> _Given task_: Could you shift every coordinate in the answers up by 87 and write out the entries again, requests included, starting with the line containing "Task: Open the 24/25 season split" and going on through the line containing "click(851, 147)"? Leave the pictures out of your answer.

> _Provided data_:
** START **

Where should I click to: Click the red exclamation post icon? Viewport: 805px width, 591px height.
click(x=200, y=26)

** END **
** START **

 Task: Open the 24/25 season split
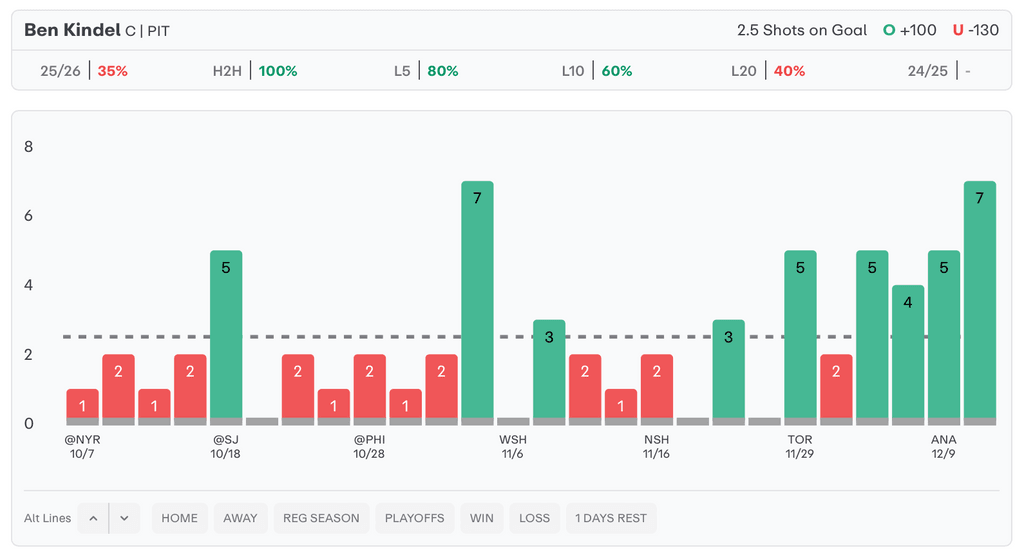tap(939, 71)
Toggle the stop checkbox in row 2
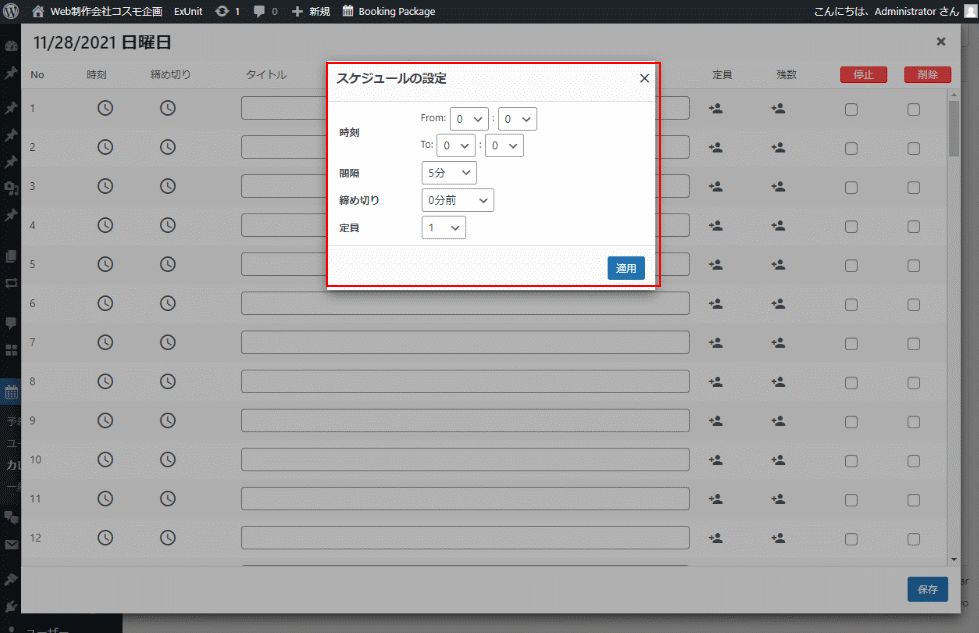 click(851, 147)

** END **

> _Result of this exercise_:
 Task: Open the 24/25 season split
tap(1026, 158)
Toggle the stop checkbox in row 2
 click(938, 234)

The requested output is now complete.